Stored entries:
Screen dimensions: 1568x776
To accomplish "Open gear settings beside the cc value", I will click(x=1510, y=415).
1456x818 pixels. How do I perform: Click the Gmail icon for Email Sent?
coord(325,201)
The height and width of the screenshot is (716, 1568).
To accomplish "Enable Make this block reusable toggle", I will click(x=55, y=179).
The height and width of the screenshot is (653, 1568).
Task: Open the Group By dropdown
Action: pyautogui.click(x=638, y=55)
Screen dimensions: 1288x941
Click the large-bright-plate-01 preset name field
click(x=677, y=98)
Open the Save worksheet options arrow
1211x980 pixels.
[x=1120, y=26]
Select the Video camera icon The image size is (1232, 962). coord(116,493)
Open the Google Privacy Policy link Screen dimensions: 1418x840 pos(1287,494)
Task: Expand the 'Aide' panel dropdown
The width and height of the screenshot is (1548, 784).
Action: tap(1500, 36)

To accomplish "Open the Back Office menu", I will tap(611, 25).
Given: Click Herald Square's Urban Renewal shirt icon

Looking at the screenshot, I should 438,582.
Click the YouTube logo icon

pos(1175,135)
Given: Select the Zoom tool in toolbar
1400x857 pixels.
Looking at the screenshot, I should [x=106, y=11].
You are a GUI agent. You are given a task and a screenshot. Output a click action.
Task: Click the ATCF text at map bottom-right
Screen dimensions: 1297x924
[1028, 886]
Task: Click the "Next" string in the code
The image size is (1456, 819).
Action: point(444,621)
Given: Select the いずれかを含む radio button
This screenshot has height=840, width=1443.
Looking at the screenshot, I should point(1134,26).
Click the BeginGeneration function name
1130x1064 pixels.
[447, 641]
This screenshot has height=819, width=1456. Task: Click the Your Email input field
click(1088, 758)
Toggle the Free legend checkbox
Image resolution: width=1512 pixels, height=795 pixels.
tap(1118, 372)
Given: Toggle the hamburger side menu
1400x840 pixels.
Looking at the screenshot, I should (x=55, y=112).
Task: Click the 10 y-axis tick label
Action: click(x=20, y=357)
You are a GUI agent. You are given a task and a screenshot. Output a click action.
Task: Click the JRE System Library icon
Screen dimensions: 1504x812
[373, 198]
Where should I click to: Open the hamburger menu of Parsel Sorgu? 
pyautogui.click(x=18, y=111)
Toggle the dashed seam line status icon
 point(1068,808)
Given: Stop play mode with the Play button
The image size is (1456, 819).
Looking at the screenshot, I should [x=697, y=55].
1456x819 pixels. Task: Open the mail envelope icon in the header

EXERCISE GOAL: From the records above, copy out the line with "Screen dimensions: 1297x924", the line with "Given: Select the いずれかを含む radio button", and every line between them, word for word.

RESULT OF THE EXERCISE:
Screen dimensions: 1297x924
[1028, 886]
Task: Click the "Next" string in the code
The image size is (1456, 819).
Action: point(444,621)
Given: Select the いずれかを含む radio button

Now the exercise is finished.